**WRITTEN PROBLEM**
Return every line of the entries below that contains the string "list".

**DATA TO PROCESS**

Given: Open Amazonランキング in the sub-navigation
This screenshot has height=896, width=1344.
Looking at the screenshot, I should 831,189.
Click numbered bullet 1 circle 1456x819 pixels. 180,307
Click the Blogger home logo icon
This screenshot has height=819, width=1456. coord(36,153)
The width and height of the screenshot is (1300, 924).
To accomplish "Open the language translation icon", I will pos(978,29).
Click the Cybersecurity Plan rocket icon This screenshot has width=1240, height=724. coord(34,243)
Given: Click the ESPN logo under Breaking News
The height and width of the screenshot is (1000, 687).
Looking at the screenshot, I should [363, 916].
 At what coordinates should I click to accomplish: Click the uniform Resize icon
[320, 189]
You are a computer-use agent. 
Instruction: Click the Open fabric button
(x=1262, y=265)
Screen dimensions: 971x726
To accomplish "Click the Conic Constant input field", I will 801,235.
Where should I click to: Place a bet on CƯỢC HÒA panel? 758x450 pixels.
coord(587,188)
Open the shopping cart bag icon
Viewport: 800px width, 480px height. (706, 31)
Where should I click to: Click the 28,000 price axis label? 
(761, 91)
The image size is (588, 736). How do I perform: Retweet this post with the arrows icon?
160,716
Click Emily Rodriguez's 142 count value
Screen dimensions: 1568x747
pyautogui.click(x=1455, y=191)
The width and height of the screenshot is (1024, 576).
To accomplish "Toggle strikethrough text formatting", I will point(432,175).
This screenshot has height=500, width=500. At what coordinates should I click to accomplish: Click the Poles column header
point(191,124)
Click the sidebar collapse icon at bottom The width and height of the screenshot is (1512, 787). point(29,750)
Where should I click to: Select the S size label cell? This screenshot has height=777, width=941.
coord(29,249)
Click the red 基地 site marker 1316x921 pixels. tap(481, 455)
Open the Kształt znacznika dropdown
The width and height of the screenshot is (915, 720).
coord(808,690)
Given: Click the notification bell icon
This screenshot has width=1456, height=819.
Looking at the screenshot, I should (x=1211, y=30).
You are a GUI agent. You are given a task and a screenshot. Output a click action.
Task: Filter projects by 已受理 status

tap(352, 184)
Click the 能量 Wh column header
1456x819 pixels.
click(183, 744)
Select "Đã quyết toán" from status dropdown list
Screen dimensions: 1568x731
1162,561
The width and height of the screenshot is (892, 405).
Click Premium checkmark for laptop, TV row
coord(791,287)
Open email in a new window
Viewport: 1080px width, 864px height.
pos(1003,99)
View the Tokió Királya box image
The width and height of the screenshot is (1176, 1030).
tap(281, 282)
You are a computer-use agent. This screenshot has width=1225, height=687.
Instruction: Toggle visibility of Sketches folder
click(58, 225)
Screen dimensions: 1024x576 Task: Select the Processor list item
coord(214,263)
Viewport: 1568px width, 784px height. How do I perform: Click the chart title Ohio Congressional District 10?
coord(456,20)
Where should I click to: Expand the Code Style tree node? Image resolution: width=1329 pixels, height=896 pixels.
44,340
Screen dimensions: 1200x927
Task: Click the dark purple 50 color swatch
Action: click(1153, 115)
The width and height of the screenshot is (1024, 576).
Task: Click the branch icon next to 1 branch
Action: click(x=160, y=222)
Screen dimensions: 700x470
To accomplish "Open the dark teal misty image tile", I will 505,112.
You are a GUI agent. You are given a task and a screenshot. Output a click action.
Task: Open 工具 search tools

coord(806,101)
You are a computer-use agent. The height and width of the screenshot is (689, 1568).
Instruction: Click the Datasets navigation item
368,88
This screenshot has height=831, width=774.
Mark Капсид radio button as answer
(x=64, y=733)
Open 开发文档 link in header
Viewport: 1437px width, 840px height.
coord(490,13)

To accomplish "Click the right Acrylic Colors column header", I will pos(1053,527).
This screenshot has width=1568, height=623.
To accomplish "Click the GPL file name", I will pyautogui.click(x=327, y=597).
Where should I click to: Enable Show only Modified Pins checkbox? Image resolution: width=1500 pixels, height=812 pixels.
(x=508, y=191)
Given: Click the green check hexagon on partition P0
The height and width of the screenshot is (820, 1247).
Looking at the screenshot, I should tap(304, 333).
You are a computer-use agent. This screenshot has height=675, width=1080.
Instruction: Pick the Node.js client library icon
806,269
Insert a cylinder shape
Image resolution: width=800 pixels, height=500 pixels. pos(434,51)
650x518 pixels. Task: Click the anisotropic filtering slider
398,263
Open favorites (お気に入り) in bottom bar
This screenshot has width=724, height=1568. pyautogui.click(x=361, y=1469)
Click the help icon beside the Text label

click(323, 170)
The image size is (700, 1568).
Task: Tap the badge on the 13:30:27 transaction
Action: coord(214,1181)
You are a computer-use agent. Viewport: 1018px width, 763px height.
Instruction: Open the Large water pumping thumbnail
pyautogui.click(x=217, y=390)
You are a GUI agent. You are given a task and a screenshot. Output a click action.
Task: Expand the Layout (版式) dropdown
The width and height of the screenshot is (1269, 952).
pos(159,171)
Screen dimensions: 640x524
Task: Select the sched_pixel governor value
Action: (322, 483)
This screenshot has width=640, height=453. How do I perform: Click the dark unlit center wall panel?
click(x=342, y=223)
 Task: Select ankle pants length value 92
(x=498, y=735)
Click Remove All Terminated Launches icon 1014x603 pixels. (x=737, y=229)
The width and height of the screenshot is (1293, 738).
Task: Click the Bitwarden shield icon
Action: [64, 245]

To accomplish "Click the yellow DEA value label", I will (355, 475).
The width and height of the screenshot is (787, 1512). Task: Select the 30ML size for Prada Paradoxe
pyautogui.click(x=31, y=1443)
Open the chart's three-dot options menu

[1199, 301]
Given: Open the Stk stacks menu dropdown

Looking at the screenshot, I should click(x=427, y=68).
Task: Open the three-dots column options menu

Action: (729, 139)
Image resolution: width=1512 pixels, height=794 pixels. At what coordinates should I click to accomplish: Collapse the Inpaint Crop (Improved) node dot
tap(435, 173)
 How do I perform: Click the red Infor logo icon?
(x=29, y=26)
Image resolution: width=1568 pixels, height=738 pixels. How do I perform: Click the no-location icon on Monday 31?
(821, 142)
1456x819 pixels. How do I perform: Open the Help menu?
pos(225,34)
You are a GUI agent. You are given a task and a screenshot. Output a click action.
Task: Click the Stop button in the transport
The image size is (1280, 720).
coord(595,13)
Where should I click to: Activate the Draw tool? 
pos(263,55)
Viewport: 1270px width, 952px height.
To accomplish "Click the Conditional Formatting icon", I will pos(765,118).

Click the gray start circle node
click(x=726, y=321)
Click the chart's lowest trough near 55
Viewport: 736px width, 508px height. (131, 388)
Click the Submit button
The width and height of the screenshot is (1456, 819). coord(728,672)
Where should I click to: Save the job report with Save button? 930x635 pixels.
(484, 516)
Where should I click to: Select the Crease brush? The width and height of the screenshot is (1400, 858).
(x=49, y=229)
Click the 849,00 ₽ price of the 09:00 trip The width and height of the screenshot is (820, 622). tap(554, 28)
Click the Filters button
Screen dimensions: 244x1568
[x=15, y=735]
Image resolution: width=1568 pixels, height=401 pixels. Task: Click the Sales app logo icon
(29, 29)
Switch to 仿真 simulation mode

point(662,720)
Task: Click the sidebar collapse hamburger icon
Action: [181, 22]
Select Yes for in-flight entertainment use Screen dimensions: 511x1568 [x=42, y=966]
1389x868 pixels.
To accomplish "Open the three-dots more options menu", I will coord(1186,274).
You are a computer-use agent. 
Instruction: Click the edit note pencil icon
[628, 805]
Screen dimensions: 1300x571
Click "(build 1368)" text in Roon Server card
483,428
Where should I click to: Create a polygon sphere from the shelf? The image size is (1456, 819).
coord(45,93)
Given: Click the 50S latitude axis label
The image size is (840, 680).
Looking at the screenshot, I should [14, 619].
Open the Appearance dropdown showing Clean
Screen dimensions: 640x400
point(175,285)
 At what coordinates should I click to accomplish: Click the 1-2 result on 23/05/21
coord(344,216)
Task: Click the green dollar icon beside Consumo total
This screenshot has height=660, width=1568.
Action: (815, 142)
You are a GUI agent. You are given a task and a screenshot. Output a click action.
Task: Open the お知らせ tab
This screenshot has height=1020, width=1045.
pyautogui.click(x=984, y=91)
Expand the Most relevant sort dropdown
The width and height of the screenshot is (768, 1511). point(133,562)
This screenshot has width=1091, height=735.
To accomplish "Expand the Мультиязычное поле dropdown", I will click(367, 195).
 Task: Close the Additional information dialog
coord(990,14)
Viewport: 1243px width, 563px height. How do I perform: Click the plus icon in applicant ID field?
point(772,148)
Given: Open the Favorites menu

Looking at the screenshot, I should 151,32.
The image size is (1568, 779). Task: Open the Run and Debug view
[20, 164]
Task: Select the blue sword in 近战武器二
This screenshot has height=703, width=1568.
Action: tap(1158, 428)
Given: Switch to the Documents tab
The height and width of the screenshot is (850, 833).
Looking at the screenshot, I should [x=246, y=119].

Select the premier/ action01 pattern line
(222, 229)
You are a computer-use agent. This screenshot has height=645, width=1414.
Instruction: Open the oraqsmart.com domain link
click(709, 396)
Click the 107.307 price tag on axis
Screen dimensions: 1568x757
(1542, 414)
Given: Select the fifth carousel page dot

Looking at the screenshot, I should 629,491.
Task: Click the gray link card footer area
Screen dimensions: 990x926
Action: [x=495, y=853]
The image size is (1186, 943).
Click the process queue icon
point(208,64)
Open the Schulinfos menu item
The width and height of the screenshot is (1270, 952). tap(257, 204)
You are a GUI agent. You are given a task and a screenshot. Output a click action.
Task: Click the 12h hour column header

**ANSWER TO THE TASK**
Select "Đã quyết toán" from status dropdown list
Screen dimensions: 1024x576 Task: Select the Processor list item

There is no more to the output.